> [What the task asks] Print the whole listing again exactly, keeping no pictures in it.

*** Data listing

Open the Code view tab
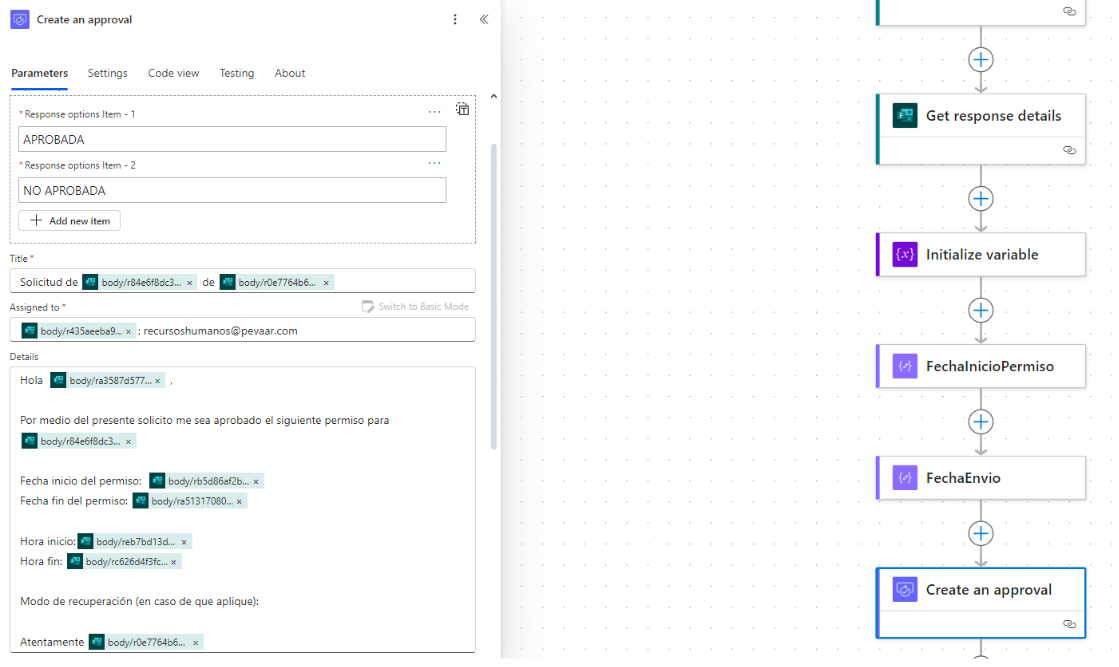[x=173, y=73]
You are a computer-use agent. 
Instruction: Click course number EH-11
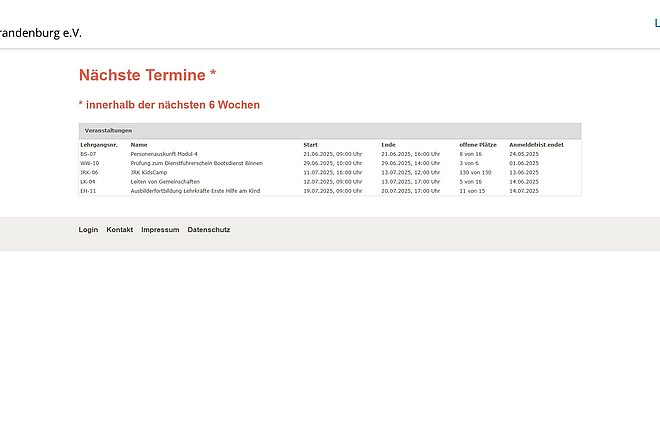[x=88, y=190]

******

> [Response for this exercise]
Open the Code view tab
[x=173, y=73]
You are a computer-use agent. 
Instruction: Click course number EH-11
[x=88, y=190]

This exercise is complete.